Environmental concern and communication are declining but green purchasing continues to grow

Chris Coulter believes a new sustainability narrative is emerging amid what he calls the ‘green purchase paradox’

Chris Coulter is the CEO of sustainability advisory firm GlobeScan

In a time when sustainability feels increasingly politically charged and brand communications are becoming more cautious, GlobeScan research reveals a surprising contradiction: consumers are buying more environmentally-friendly products even as they hear less about sustainability from brands.

This article draws on findings from GlobeScan’s 2025 Healthy & Sustainable Living study, conducted across 33 markets and territories (n=31,960). The research was carried out in July and August 2025, and offers a timely lens into how consumer motivations are evolving.

What we are seeing is what we call the Green Purchase Paradox: concern and communication are declining, yet green purchasing continues to grow.

The rise of greenhushing, and its impact on consumer engagement

Sustainability communication has entered a period of retreat. Greenhushing is now firmly in place, marking a sharp departure from where we were just a few years ago.

Globally, there has been a 14-point drop in the share of consumers who report having heard, read, or seen “a great deal” or “some” messaging from brands about their environmental efforts.

Equally concerning, consumer trust in sustainability messaging from businesses has fallen by 14 points, highlighting the growing challenge for brands to engage audiences authentically on environmental issues.

Implication

Greenwashing regulation, populist politics, and heightened scrutiny of corporate sustainability claims have increased the perceived risks of speaking openly about sustainability. As brands become more cautious, consumer concern about environmental issues softens and feelings of empowerment decline.

When brand engagement becomes muted, it doesn’t create neutrality, it creates disengagement. The absence of visible leadership dampens enthusiasm and weakens sustainability as a cultural signal.

Consumers are buying green anyway

Despite this pullback in sustainability communications, consumer behaviour is moving in the opposite direction.

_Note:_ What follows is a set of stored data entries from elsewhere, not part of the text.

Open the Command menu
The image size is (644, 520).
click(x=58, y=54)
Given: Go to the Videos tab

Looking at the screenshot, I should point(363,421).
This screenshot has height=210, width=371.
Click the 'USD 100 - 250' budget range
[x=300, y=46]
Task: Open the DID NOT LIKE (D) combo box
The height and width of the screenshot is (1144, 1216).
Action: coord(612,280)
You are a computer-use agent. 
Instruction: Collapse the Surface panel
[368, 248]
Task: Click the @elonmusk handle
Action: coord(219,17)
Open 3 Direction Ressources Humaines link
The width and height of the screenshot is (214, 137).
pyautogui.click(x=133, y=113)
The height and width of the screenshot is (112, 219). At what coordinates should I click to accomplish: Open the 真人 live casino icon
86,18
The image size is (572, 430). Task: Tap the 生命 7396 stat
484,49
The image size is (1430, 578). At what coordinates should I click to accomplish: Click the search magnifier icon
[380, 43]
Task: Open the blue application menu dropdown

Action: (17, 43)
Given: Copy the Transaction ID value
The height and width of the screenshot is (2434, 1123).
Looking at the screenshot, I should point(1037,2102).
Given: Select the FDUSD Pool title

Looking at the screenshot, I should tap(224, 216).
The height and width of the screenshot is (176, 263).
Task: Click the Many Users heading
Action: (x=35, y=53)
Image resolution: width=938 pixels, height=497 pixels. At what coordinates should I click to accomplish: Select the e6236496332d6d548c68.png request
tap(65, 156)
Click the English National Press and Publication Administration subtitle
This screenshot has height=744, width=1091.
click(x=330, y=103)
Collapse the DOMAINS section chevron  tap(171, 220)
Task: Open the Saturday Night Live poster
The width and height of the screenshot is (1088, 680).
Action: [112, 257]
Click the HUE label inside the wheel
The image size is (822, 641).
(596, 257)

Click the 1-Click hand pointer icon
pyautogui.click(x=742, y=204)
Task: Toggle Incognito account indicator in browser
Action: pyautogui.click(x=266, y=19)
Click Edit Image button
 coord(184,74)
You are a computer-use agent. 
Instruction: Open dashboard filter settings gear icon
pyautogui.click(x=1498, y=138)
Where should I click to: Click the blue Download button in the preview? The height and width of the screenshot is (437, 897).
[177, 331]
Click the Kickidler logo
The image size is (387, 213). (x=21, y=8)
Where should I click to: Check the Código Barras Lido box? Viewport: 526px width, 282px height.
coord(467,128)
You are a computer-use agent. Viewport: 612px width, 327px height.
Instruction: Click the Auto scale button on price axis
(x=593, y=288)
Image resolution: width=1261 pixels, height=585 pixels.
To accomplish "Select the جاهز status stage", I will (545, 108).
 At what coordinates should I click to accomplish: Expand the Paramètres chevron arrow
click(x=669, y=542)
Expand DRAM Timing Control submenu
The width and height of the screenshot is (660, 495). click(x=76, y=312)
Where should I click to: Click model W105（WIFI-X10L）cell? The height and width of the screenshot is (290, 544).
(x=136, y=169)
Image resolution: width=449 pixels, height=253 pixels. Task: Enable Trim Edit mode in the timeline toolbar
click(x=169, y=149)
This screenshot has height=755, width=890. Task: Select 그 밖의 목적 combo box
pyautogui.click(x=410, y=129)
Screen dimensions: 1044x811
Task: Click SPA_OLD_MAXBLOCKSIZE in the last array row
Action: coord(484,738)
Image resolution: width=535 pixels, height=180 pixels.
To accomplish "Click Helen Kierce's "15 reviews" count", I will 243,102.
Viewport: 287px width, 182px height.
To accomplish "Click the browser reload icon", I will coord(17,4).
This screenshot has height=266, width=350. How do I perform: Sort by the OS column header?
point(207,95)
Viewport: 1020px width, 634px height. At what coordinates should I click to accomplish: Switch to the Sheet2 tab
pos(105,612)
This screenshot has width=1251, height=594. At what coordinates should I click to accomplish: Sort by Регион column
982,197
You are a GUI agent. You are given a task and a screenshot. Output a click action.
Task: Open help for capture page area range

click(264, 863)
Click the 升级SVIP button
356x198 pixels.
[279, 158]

Globally, 56% of consumers now say they purchased an environmentally-friendly product or service in the last month. That represents a six-point increase in just one year. With a sample of over 30,000 people, this shift is statistically robust and visible in every market we track except Egypt and Hong Kong.

This is not a local or niche trend. It is a global phenomenon.

This counter-intuitive pattern signals a shift from extrinsic motivation to intrinsic motivation. In other words, consumers are relying less on what brands tell them and more on what feels personally relevant and valuable.

Ongoing cost-of-living pressures, a narrowing of personal priorities, and a desire for individual agency are reshaping demand. Sustainability is increasingly embedded in expectations around:

  • Quality
  • Safety
  • Health
  • Wellbeing

Brands that deliver on these fundamentals are benefiting, even without explicitly leading with environmental claims.

The real driver: Wellbeing, not environmental concern

To understand what sits beneath the Green Purchase Paradox, we need to look at how sustainability and health now intersect in people’s lives.

Post-pandemic, consumers have undergone a recalibration around self-care and wellbeing, and this is reshaping how sustainability shows up in decision-making. Our data shows that:

  • 65% of consumers globally are interested in both environmental protection and healthier lifestyle changes.

Health and sustainability are no longer parallel agendas. They are increasingly fused in consumer desire.

To test what actually drives sustainable behaviour, we applied ‘structural equation modelling’ – a statistical method that helps us understand how different factors influence each other across complex systems – to our full global dataset.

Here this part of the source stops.